How is it available?
You will find Bearberry as a tea, tinctures, capsules, and bearberry extracts.

Botanical medicines for the urinary tract, research studies
World J Urol. 2002.
Four important categories of urologic herbs, their history, and modern scientific investigations regarding them are reviewed. Botanical diuretics are discussed with a focus on Solidago spp (goldenrod) herb, Levisticum officinale (lovage) root, Petroselinum crispus (parsley) fruit, and Urtica dioica (stinging nettle) herb. Urinary antiseptic and anti-adhesion herbs, particularly Arctostaphylos Bearberry (uva-uri) leaf, Juniperus spp (juniper) leaf, and Vaccinium macrocarpon (cranberry) fruit are reviewed. The antinephrotoxic botanicals Rheum palmatum (Chinese rhubarb) root and Lespedeza capitata (round-head lespedeza) herb are surveyed, followed by herbs for symptoms of benign prostatic hyperplasia, most notably Serenoa repens (saw palmetto) fruit, Urtica dioica root, and Prunus africana (pygeum) bark.
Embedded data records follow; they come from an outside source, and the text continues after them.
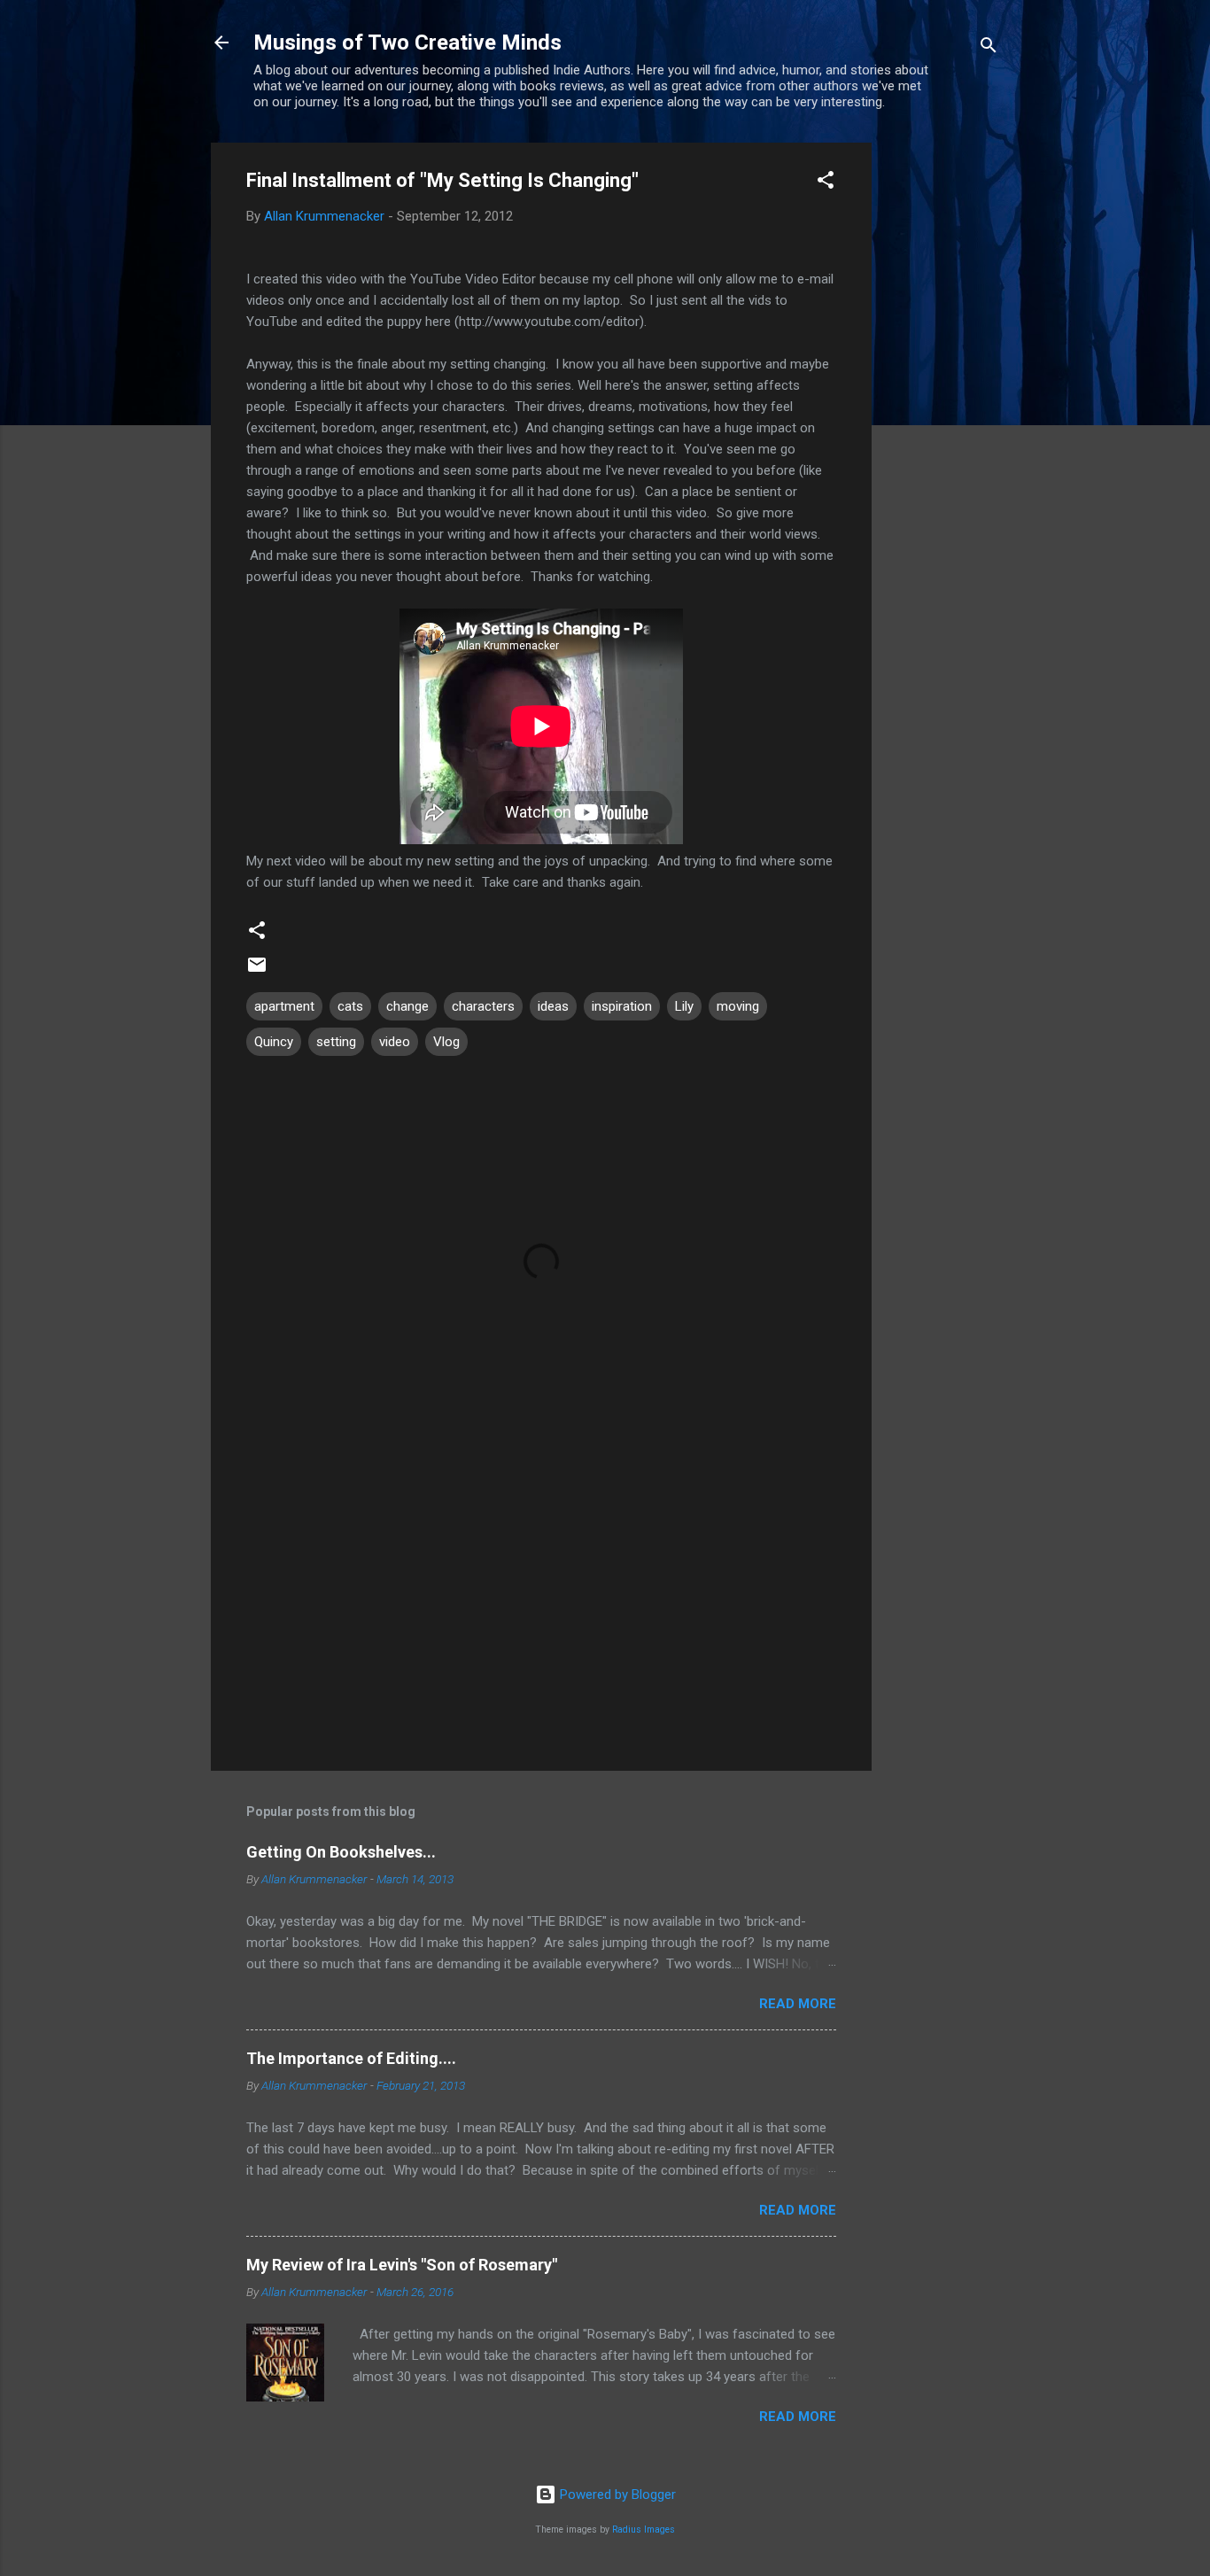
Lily (684, 1006)
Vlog (446, 1042)
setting (336, 1042)
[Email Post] (257, 971)
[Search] (988, 48)
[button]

Urinary excretion and metabolism of arbutin after oral administration of Arctostaphylos uvae ursi extract as film-coated tablets and aqueous solution in healthy humans.
J Clin Pharmacol. 2002.
Bearberry leaves and preparations made from them are traditionally used for urinary tract infections. The urinary excretion of arbutin metabolites was examined in a randomized crossover design in 16 healthy volunteers after the application of a single oral dose of bearberry leaves dry extract. There were two groups of application using either film-coated tablets (FCT) or aqueous solution (AS). The urine sample analysis was performed by a validated HPLC coolarray method (hydroquinone) and a validated capillary electrophoresis method (hydroquinone-glucuronide, hydroquinone-sulfate). No significant differences between the two groups were found in the metabolite patterns detected (hydroquinone, hydroquinone-glucuronide, and hydroquinone-sulfate).

A single extraction step in the quantitative analysis of arbutin in bearberry (Arctostaphylos uva-ursi) leaves by high-performance liquid chromatography.
Phytochem Anal. 2001.
A fast and simple extraction procedure coupled with a simple HPLC method has been developed in order to determine the arbutin content of leaves of Arctostaphylos uva-ursi plants grown at four different geographical sites and collected during two different seasons. Using the optimised analytical system, the arbutin content of bearberry leaves was found to vary from 6 to 9% expressed on a dry weight basis. Autumn is shown to be a better period than spring for the collection of plant material in order to obtain the highest yield of arbutin.